======== Supplied material ========
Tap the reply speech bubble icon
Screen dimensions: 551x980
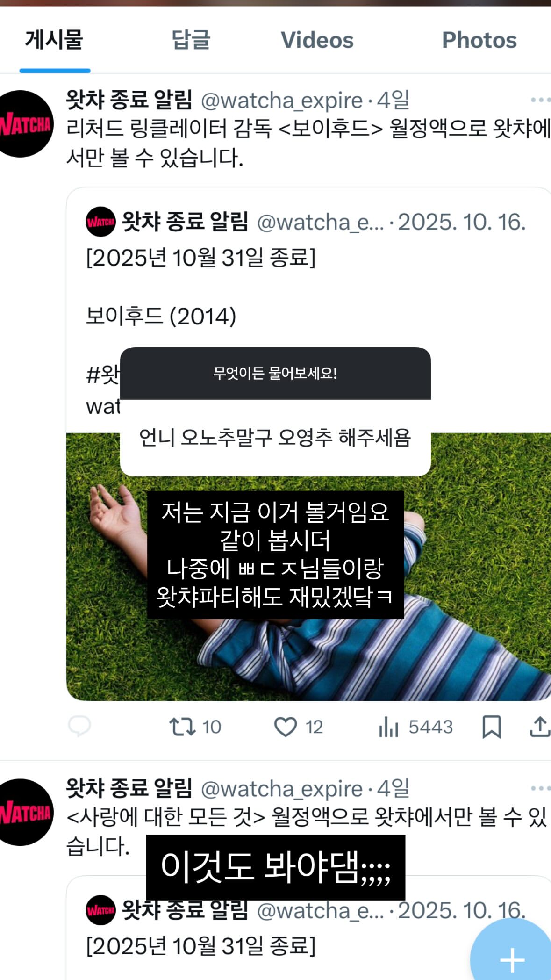pos(79,726)
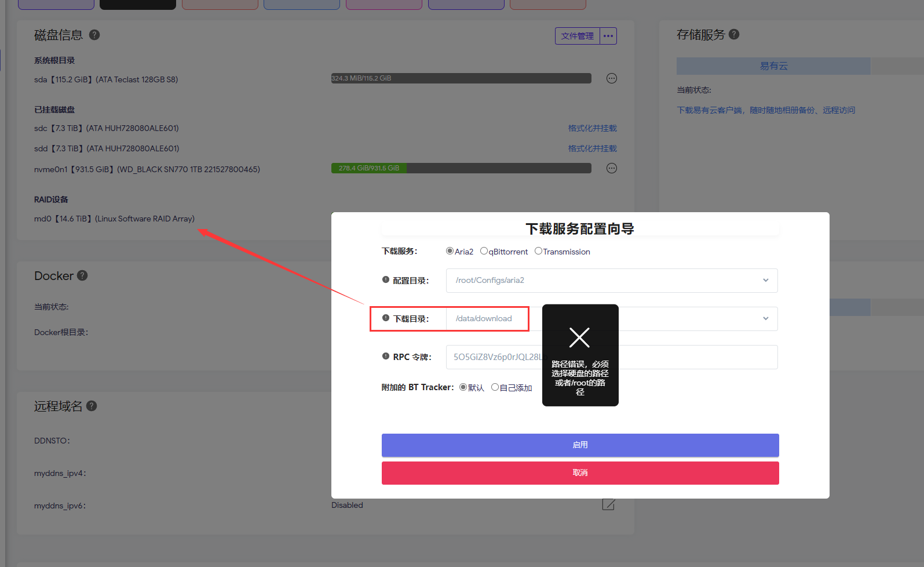Click the nvme0n1 disk usage bar
Image resolution: width=924 pixels, height=567 pixels.
click(461, 168)
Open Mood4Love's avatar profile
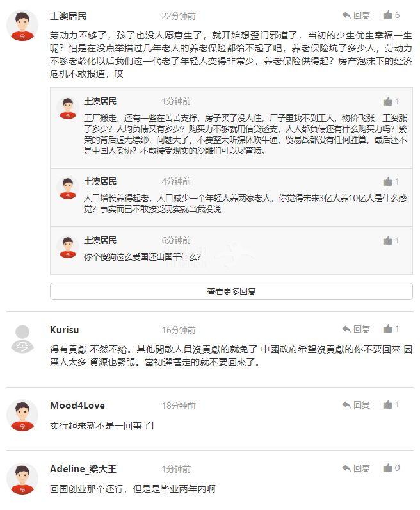This screenshot has height=510, width=420. 22,415
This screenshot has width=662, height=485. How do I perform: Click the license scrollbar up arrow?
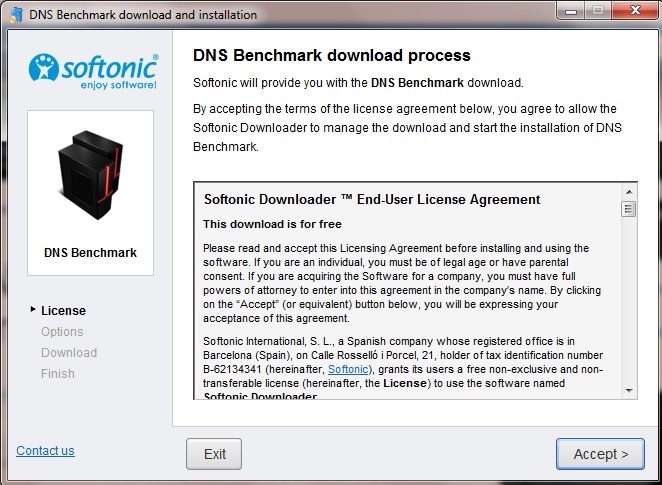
========
(Work to complete): Please set down every record above exactly as it appears, leaving out the pictures.

(Answer space):
Tap the reply speech bubble icon
Screen dimensions: 551x980
pos(79,726)
Click the nvme0n1 disk usage bar
Image resolution: width=924 pixels, height=567 pixels.
click(461, 168)
Open Mood4Love's avatar profile
This screenshot has height=510, width=420. 22,415
This screenshot has width=662, height=485. How do I perform: Click the license scrollbar up arrow?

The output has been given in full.